§ EXERCISE TEXT

A 0.7 similarity threshold works well in practice. Go lower and you'll merge stories that are related but distinct. Go higher and obvious duplicates slip through.

Step 3: Structure Your LLM Prompt for Relevance, Not Just Summary

Here's where most people go wrong. They dump all their fetched items into a prompt that says "summarize these." The LLM dutifully summarizes everything, including stuff you don't care about, and buries what matters.

Instead, give the LLM a scoring rubric specific to what you care about.

def build_briefing_prompt(items: list, interests: list[str]) -> str:
    items_text = "\n---\n".join(
        f"Title: {item.title}\nSource: {item.source}\n"
        f"Description: {item.description[:500]}"  # truncate to save tokens
        for item in items
    )

    return f"""You are generating a daily technical briefing.

Relevance criteria (score each item 1-5):
- Directly relates to: {', '.join(interests)}
- Announces a breaking change or security issue: always include
- Is a major release (not a patch): include
- Is general tech news with no actionable insight: exclude

Items to evaluate:
{items_text}

Return ONLY items scoring 3 or higher. For each:
1. One-line summary (what happened)

(Data excerpts)
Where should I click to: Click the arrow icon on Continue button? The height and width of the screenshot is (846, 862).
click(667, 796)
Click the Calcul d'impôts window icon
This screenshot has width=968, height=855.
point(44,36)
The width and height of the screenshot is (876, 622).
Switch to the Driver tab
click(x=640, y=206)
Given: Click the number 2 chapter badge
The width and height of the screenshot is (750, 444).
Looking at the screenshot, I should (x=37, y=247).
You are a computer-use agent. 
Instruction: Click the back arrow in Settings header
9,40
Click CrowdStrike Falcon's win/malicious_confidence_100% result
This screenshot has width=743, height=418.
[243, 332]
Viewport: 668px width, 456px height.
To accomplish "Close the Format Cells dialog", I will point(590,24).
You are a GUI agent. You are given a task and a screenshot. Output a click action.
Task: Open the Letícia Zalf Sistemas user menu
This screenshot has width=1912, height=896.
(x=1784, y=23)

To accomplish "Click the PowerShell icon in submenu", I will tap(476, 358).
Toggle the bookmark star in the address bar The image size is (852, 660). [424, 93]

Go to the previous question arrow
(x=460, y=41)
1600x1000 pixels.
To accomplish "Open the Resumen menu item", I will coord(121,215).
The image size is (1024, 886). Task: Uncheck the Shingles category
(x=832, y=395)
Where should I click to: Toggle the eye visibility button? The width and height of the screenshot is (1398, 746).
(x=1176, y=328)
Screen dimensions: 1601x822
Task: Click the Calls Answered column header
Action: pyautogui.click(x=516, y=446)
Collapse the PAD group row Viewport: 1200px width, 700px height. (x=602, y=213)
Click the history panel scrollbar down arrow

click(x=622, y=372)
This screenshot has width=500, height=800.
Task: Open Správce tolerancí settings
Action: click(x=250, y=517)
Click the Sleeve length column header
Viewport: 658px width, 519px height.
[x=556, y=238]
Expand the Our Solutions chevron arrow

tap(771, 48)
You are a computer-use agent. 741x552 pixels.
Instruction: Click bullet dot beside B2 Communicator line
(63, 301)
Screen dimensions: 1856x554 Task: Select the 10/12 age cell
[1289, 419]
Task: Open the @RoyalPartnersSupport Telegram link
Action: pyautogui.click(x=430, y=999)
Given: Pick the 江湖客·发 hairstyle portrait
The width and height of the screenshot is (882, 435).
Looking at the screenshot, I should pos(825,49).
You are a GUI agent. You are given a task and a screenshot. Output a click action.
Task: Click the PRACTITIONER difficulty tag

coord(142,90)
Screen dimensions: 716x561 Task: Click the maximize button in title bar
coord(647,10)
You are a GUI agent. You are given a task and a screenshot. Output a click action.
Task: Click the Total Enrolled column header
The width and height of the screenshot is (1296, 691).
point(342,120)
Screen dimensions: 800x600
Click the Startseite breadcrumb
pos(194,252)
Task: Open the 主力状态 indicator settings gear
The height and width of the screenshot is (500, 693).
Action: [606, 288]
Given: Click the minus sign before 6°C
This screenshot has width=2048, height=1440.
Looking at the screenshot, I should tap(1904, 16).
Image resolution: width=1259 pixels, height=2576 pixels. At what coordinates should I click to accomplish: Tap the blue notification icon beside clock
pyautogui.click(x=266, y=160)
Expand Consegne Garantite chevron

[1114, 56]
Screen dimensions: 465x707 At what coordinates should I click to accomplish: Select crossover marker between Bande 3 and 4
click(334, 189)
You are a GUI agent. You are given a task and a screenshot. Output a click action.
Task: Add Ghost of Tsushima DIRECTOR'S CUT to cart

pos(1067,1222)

§ PROBLEM REQUIREMENTS
Extend the article on generating a daily technical briefing, picking up right after its last line.

§ OUTPUT FOR THIS EXERCISE
2. Why it matters (one sentence)
3. Action needed? (yes/no, with brief explanation if yes)

Order by relevance score descending."""

The "Action needed?" field is the real killer feature. Most briefings tell you what happened. Knowing whether you need to do something about it is what actually saves time.

Step 4: Add a Circuit Breaker for Bad Days

Sometimes multiple sources fail at once. Maybe GitHub is having an incident, or your IP got rate-limited across several APIs. You need to know when your briefing is incomplete rather than getting a confident-sounding summary based on 30% of your usual data.

def should_send_briefing(results: list[FetchResult]) -> tuple[bool, str]:
    healthy = [r for r in results if r.is_healthy]
    total = len(results)
    health_ratio = len(healthy) / total if total > 0 else 0

    if health_ratio < 0.5:
        # More than half the sources failed — don't send a misleading briefing
        failed = [r.source for r in results if not r.is_healthy]
        return False, f"Skipping briefing: {len(failed)}/{total} sources unhealthy"

    if health_ratio < 0.8:
        # Some sources failed — send but with a warning header
        failed = [r.source for r in results if not r.is_healthy]
        return True, f"⚠️ Partial briefing: {', '.join(failed)} unavailable"

    return True, "All sources healthy"

This is the difference between a toy project and something you actually rely on. Without this, you'll eventually make a decision based on absence of information — "I didn't see any security advisories" when really your security feed was down.

Prevention: Making It Observable

After getting burned enough times, I added a few things that seem obvious in retrospect:

Log source health daily — even when everything is fine. When something breaks, you want history to spot the trend.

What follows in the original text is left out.